Building Functional Balance for Figure Skaters

If you're a figure skater, martial artist or anyone who wants to enhance his or her balance and control, try this exercise.

It's easy to get carried away with our training and fall into the addictive thought pattern that "more is better." We need to be wiser with our exercise/movement selection and strive to get more from less. We need to move away from incorporating movements into our programs because they're trendy, and focus on moving with purpose.

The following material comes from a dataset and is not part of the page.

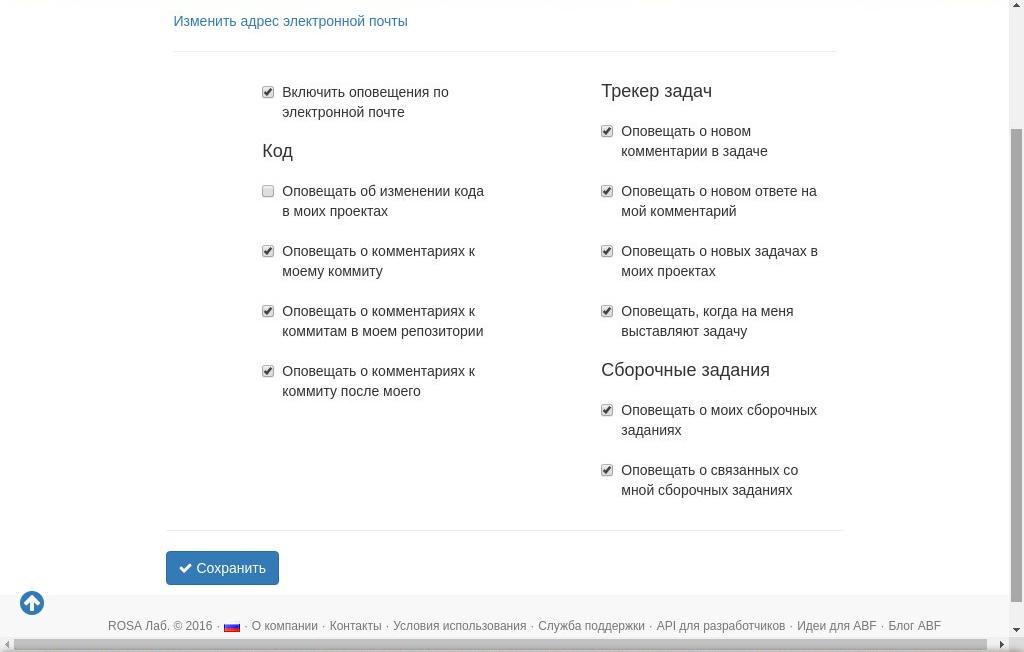Open О компании footer link
Viewport: 1024px width, 652px height.
tap(284, 626)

RELATED: 2 Exercises to Improve Balance and Ankle Stability

Today, I'm writing about a Single-Leg balance movement geared to off-ice training for figure skaters and other unilateral-dominant athletes. This is by no means a revolutionary move. My goals are to breathe purpose into movement prescription and to give direction and intent to coaches and trainers for the benefit of the athletes. Just because a movement looks cool and challenging doesn't mean it should earn a spot in your client's program or exercise prescription lineup.

The movement demonstrated in the following video challenges the following:

  • Balance
  • Hip mobility
  • Core strength
  • Core endurance
  • Coordination
  • Athletic pattern: figure skating

I rarely come across movements relevant to training figure skaters that are off-ice-friendly. The purpose of this exercise is to help with the figure skater's take-off and landing by transitioning between the two positions. The weight held by one arm engages the arm abductors, shoulder retractors and the posterior diagonal chain through the latissimus dorsi muscle, which then communicates with the opposite (contralateral) hip.

RELATED: 7 Tips to Master Single-Leg Exercises

This one drill challenges the body's ability to control hip flexion and extension in both a closed (foot on floor) and open (foot that's free) chain. It also resists rotation from the weight, challenges the core to stay straight, and ensures the gluteus medius is not dysfunctional, but rather performs its role in contributing to pelvic stability (known as Trendelenburg's test).

A great deal of information accompanies this movement, which can be generalized for figure skaters, martial artists and anyone involved in unilateral-dominant sports. Beyond that, you can perform this exercise anywhere.

So if you're a figure skater, martial artist or anyone who wants to enhance his or her balance and control, give this a go and get ready to grow.